Job: Rename "Viewport" to "Window size" everywhere in the rows below, and copy everything else unchanged.
--- begin Given entries ---
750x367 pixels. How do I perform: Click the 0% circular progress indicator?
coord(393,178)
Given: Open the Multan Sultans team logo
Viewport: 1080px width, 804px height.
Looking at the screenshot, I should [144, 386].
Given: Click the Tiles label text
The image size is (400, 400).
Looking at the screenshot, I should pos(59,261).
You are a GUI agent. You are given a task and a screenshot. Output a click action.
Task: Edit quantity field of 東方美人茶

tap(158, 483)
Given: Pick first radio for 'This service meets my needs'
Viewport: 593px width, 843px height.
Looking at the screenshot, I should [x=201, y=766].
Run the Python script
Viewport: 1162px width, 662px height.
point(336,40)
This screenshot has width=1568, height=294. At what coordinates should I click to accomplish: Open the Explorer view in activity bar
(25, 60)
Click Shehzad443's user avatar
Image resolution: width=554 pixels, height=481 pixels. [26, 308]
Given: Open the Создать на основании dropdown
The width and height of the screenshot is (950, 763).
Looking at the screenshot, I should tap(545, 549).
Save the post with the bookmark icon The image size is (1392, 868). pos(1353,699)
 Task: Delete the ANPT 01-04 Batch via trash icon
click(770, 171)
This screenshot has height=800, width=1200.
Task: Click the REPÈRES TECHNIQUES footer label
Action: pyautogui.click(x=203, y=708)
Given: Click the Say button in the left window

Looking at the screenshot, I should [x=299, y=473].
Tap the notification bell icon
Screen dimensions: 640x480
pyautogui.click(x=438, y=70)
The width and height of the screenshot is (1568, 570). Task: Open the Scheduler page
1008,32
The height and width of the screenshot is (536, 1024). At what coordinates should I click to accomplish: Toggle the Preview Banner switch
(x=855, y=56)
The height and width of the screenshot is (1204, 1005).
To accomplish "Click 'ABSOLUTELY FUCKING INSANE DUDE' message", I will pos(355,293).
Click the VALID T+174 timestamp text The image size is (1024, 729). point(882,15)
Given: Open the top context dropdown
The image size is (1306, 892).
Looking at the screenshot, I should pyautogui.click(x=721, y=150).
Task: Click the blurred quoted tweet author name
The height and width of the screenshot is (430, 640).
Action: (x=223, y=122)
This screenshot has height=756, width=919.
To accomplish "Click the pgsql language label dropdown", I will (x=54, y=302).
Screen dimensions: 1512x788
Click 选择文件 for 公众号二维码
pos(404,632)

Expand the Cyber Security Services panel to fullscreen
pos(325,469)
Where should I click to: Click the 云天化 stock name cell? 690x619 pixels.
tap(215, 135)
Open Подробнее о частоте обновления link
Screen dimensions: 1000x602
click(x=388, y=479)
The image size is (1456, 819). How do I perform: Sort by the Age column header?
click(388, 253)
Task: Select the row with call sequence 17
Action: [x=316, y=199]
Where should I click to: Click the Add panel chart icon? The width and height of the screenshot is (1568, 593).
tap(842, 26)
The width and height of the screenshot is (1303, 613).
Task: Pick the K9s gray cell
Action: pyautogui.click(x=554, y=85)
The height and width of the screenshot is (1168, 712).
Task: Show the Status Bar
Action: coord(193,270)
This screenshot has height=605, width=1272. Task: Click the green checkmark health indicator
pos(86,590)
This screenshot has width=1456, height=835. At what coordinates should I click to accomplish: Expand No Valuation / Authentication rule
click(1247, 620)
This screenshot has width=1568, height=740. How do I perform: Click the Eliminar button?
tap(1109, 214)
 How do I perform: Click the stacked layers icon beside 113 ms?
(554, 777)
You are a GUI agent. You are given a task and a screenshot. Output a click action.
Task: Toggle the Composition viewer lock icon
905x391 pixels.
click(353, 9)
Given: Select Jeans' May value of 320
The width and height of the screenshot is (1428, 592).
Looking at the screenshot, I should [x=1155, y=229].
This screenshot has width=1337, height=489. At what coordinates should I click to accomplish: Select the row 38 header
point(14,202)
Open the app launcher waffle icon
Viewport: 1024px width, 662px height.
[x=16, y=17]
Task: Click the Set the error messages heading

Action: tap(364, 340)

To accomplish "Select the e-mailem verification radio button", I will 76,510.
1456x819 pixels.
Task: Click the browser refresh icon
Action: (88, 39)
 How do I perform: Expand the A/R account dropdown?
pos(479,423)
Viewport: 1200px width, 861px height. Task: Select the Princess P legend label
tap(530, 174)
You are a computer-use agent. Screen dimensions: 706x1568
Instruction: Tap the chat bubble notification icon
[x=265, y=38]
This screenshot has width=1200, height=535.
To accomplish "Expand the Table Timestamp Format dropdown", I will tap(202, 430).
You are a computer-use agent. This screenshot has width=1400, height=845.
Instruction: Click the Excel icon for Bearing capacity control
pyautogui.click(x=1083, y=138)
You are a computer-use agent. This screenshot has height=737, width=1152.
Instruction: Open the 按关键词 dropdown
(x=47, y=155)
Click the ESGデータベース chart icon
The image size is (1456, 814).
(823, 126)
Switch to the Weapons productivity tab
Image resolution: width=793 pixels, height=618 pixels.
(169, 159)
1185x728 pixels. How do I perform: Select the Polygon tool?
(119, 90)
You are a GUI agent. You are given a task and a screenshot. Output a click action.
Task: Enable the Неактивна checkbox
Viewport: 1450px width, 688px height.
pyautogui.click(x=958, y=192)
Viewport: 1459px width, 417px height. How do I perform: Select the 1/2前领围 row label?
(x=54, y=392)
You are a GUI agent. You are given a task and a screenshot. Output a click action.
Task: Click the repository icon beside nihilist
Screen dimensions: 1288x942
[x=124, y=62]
--- end Given entries ---
Result of the task:
750x367 pixels. How do I perform: Click the 0% circular progress indicator?
coord(393,178)
Given: Open the Multan Sultans team logo
Window size: 1080px width, 804px height.
Looking at the screenshot, I should [144, 386].
Given: Click the Tiles label text
The image size is (400, 400).
Looking at the screenshot, I should pos(59,261).
You are a GUI agent. You are given a task and a screenshot. Output a click action.
Task: Edit quantity field of 東方美人茶

tap(158, 483)
Given: Pick first radio for 'This service meets my needs'
Window size: 593px width, 843px height.
Looking at the screenshot, I should [x=201, y=766].
Run the Python script
Window size: 1162px width, 662px height.
point(336,40)
This screenshot has width=1568, height=294. At what coordinates should I click to accomplish: Open the Explorer view in activity bar
(25, 60)
Click Shehzad443's user avatar
Image resolution: width=554 pixels, height=481 pixels. [26, 308]
Given: Open the Создать на основании dropdown
The width and height of the screenshot is (950, 763).
Looking at the screenshot, I should tap(545, 549).
Save the post with the bookmark icon The image size is (1392, 868). pos(1353,699)
 Task: Delete the ANPT 01-04 Batch via trash icon
click(770, 171)
This screenshot has height=800, width=1200.
Task: Click the REPÈRES TECHNIQUES footer label
Action: pyautogui.click(x=203, y=708)
Given: Click the Say button in the left window

Looking at the screenshot, I should [x=299, y=473].
Tap the notification bell icon
Screen dimensions: 640x480
pyautogui.click(x=438, y=70)
The width and height of the screenshot is (1568, 570). Task: Open the Scheduler page
1008,32
The height and width of the screenshot is (536, 1024). At what coordinates should I click to accomplish: Toggle the Preview Banner switch
(x=855, y=56)
The height and width of the screenshot is (1204, 1005).
To accomplish "Click 'ABSOLUTELY FUCKING INSANE DUDE' message", I will pos(355,293).
Click the VALID T+174 timestamp text The image size is (1024, 729). point(882,15)
Given: Open the top context dropdown
The image size is (1306, 892).
Looking at the screenshot, I should pyautogui.click(x=721, y=150).
Task: Click the blurred quoted tweet author name
The height and width of the screenshot is (430, 640).
Action: (x=223, y=122)
This screenshot has height=756, width=919.
To accomplish "Click the pgsql language label dropdown", I will (x=54, y=302).
Screen dimensions: 1512x788
Click 选择文件 for 公众号二维码
pos(404,632)

Expand the Cyber Security Services panel to fullscreen
pos(325,469)
Where should I click to: Click the 云天化 stock name cell? 690x619 pixels.
tap(215, 135)
Open Подробнее о частоте обновления link
Screen dimensions: 1000x602
click(x=388, y=479)
The image size is (1456, 819). How do I perform: Sort by the Age column header?
click(388, 253)
Task: Select the row with call sequence 17
Action: [x=316, y=199]
Where should I click to: Click the Add panel chart icon? The width and height of the screenshot is (1568, 593).
tap(842, 26)
The width and height of the screenshot is (1303, 613).
Task: Pick the K9s gray cell
Action: pyautogui.click(x=554, y=85)
The height and width of the screenshot is (1168, 712).
Task: Show the Status Bar
Action: coord(193,270)
This screenshot has height=605, width=1272. Task: Click the green checkmark health indicator
pos(86,590)
This screenshot has width=1456, height=835. At what coordinates should I click to accomplish: Expand No Valuation / Authentication rule
click(1247, 620)
This screenshot has width=1568, height=740. How do I perform: Click the Eliminar button?
tap(1109, 214)
 How do I perform: Click the stacked layers icon beside 113 ms?
(554, 777)
You are a GUI agent. You are given a task and a screenshot. Output a click action.
Task: Toggle the Composition viewer lock icon
905x391 pixels.
click(353, 9)
Given: Select Jeans' May value of 320
The width and height of the screenshot is (1428, 592).
Looking at the screenshot, I should [x=1155, y=229].
This screenshot has width=1337, height=489. At what coordinates should I click to accomplish: Select the row 38 header
point(14,202)
Open the app launcher waffle icon
Window size: 1024px width, 662px height.
[x=16, y=17]
Task: Click the Set the error messages heading

Action: tap(364, 340)

To accomplish "Select the e-mailem verification radio button", I will 76,510.
1456x819 pixels.
Task: Click the browser refresh icon
Action: (88, 39)
 How do I perform: Expand the A/R account dropdown?
pos(479,423)
Window size: 1200px width, 861px height. Task: Select the Princess P legend label
tap(530, 174)
You are a computer-use agent. Screen dimensions: 706x1568
Instruction: Tap the chat bubble notification icon
[x=265, y=38]
This screenshot has width=1200, height=535.
To accomplish "Expand the Table Timestamp Format dropdown", I will tap(202, 430).
You are a computer-use agent. This screenshot has width=1400, height=845.
Instruction: Click the Excel icon for Bearing capacity control
pyautogui.click(x=1083, y=138)
You are a computer-use agent. This screenshot has height=737, width=1152.
Instruction: Open the 按关键词 dropdown
(x=47, y=155)
Click the ESGデータベース chart icon
The image size is (1456, 814).
(823, 126)
Switch to the Weapons productivity tab
Image resolution: width=793 pixels, height=618 pixels.
(169, 159)
1185x728 pixels. How do I perform: Select the Polygon tool?
(119, 90)
You are a GUI agent. You are given a task and a screenshot. Output a click action.
Task: Enable the Неактивна checkbox
Window size: 1450px width, 688px height.
pyautogui.click(x=958, y=192)
Window size: 1459px width, 417px height. How do I perform: Select the 1/2前领围 row label?
(x=54, y=392)
You are a GUI agent. You are given a task and a screenshot. Output a click action.
Task: Click the repository icon beside nihilist
Screen dimensions: 1288x942
[x=124, y=62]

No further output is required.